I understand that if a case is referred to the Financial Ombudsman Service (FOS) and it rules in favour of the broker, the broker has to pay a fee? Is this correct? Is there be any way this could change in the future or are the final rules now set in stone?

Currently where FOS decides to look into a case, it then becomes chargeable regardless of the outcome. The FSA and FOS will be consulting on fees for handling complaints towards the end of the year.

Will the mortgage market have a separate identity for regulation purposes under the new regime? For example, if an IFA also does mortgages could the firm get two visits from the FSA, one for mortgages and one for IFA activity?

Visits are just one of the FSA”s supervisory tools. The FSA is aiming to develop a single, integrated picture of a firm”s business using the data that it will be collecting on a regular basis. It is currently consulting on these requirements in CP197. The aim is to use this information to spot trends and identify potential problems early on. Once it has analysed the data, the FSA will consider what action needs to be taken.
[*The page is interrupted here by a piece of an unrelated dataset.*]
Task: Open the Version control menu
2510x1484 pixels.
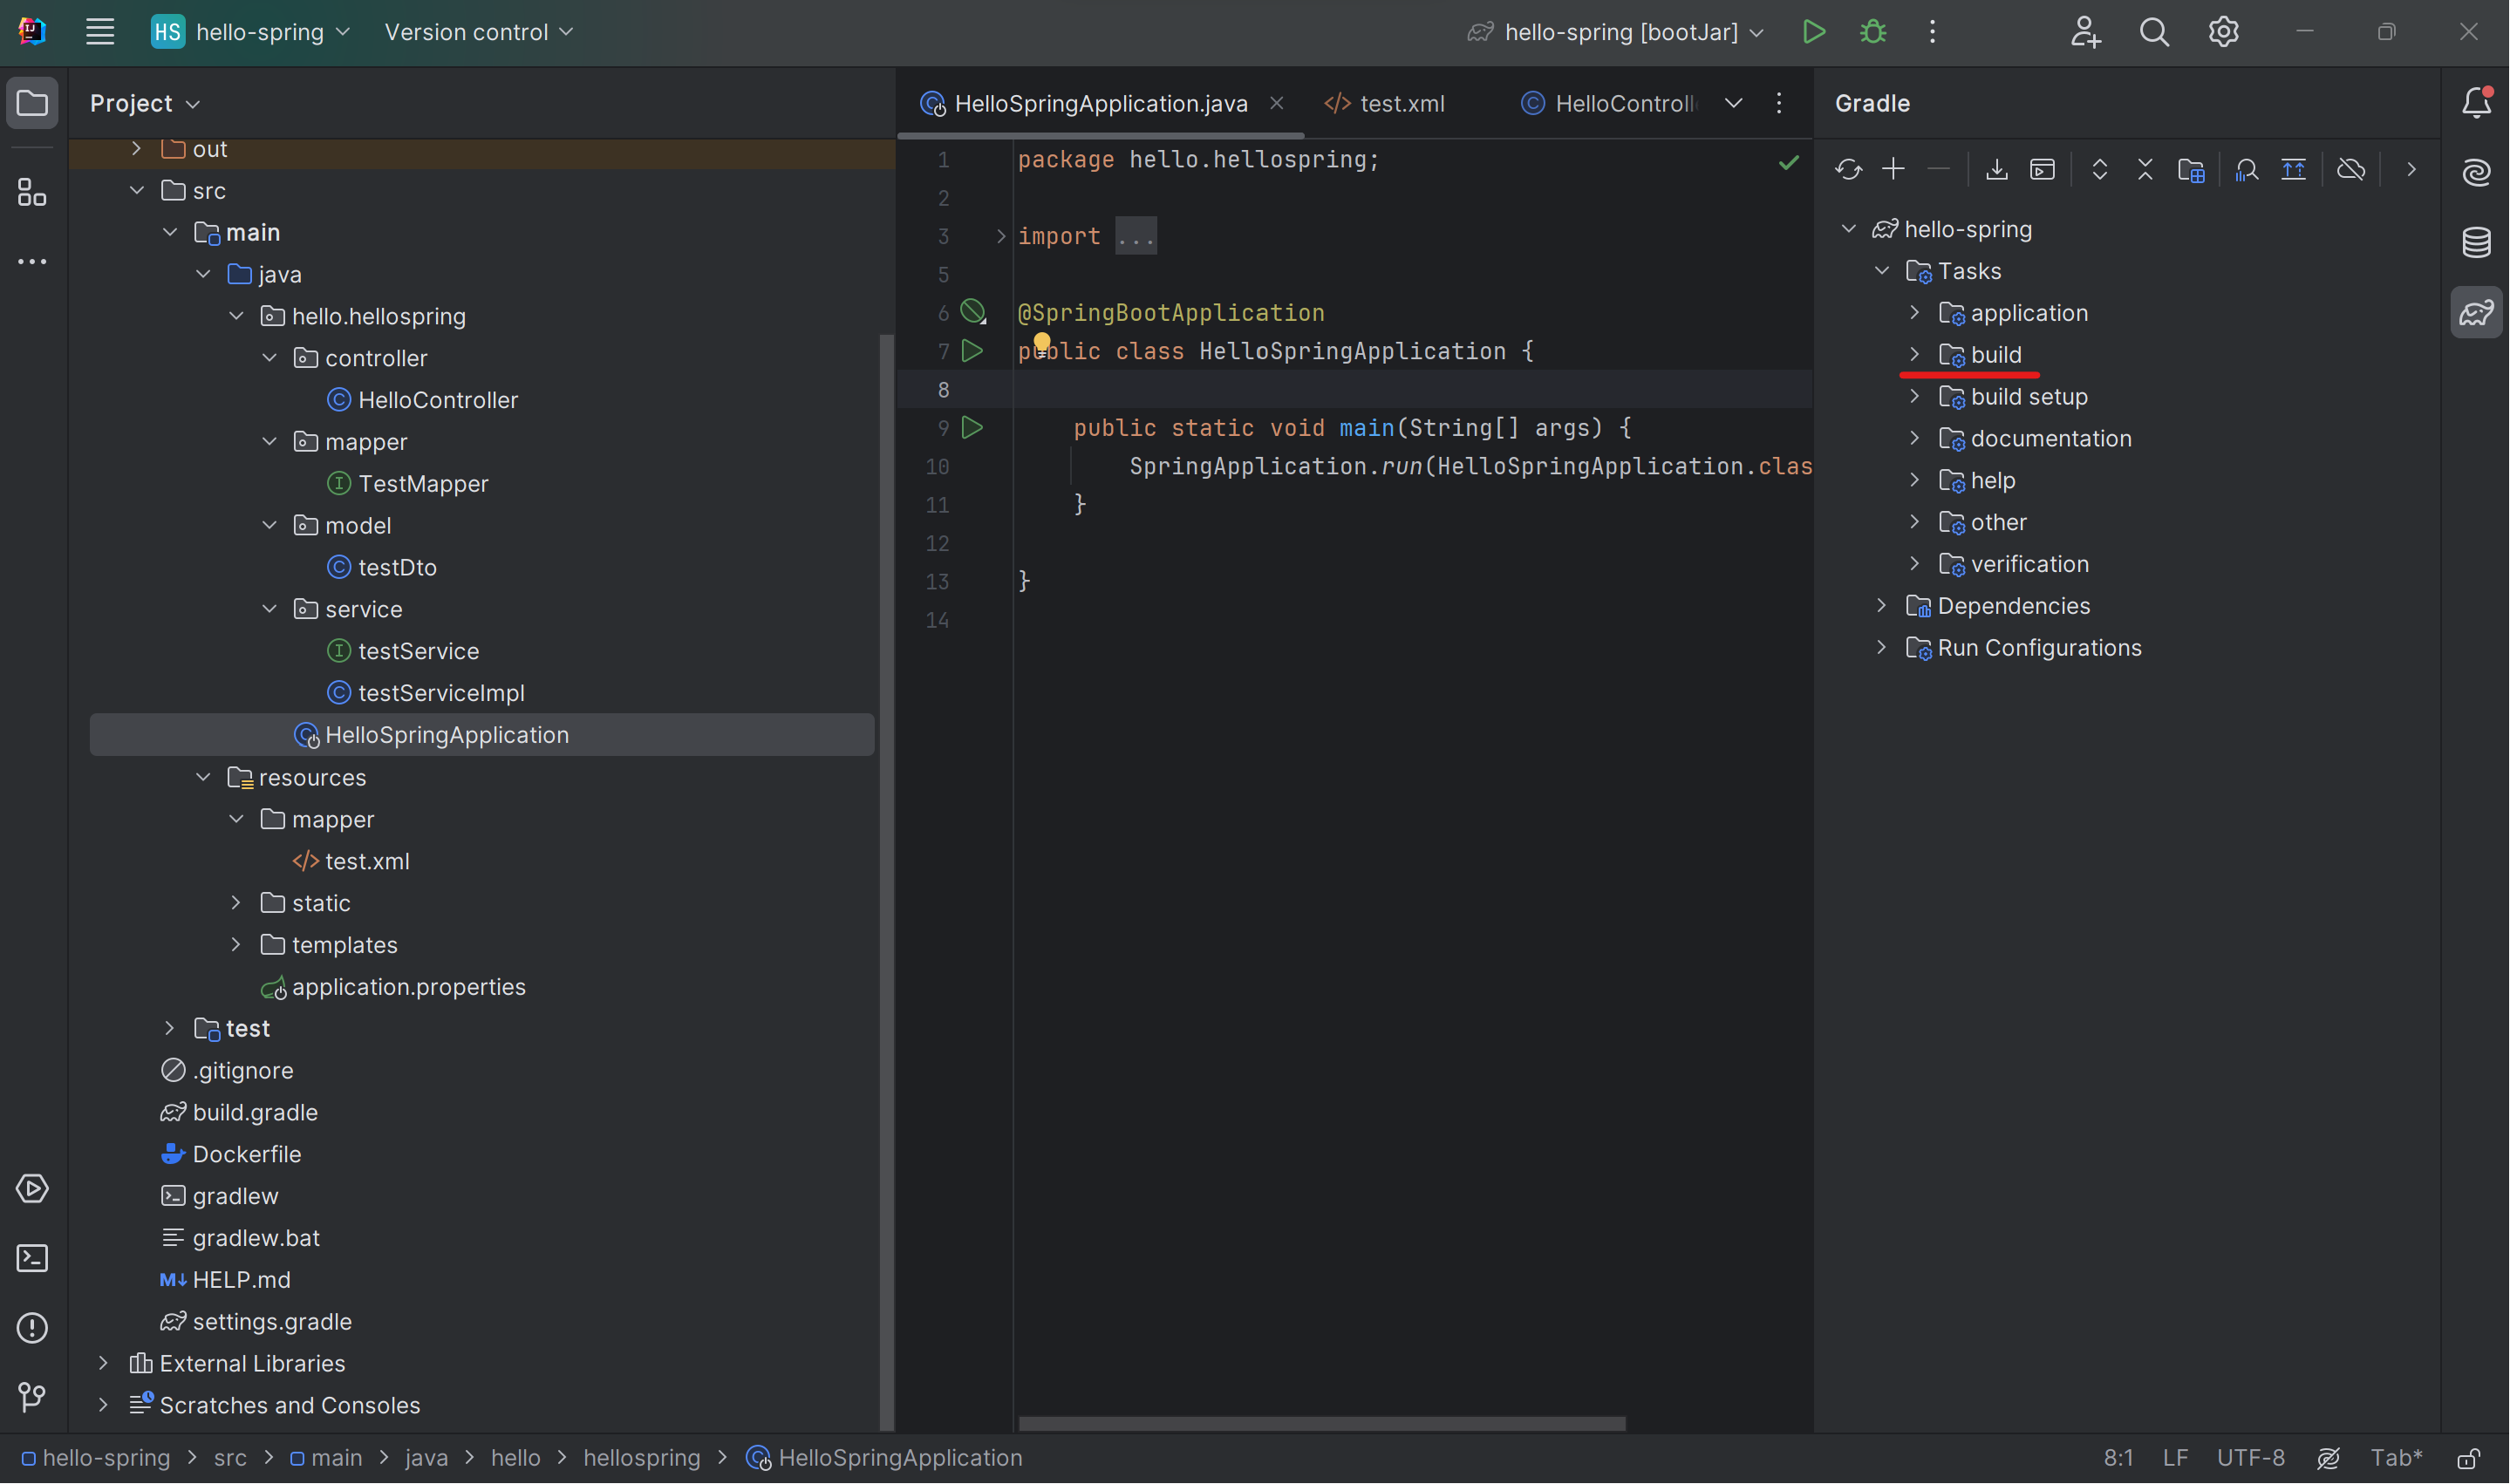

I am an IFA in a network. I have a separate mortgage broking firm, which is registered at MCCB and has own PI cover. I intend to merge the two businesses from October 2004. If I decide to become directly regulated by FSA, would it be cheaper to apply now and then add mortgage business next year, or wait and apply for regulation as a whole?

It is difficult to give a generic answer to this question because each firm”s individual circumstances will differ. However, here are some points to consider.

If a firm applied to be authorised as an IFA now and then added in mortgage business later then:

a) The firm would pay an authorisation fee for A.12/A.13 (IFA feeblocks), and then have to pay a variation of permission fee for A.18 (mortgage advisers and arrangers).

b) They would be liable for pro-rata periodic fees for the A.12/13 business from when they became authorised, and then the A.18 business from when they became authorised for that;

If a firm applied, say next year, to be authorised as an IFA and a mortgage adviser (as one entity):

a) The firm would pay one application fee (the highest one that would apply for either the A.12/13 or A.18 business), but no “second” fee.

b) As b) above.

Generally, the second option might be cheaper because the firm would not have to pay the variation of permission fee. However, the firm would have to be careful of timings to be sure of getting all the necessary permissions before mortgage regulation starts on 31 December. Also it should note that these fees are charged “per legal entity”, so if as a firm it is going to have separate companies running after N(M) two sets of application and periodic fees will be payable.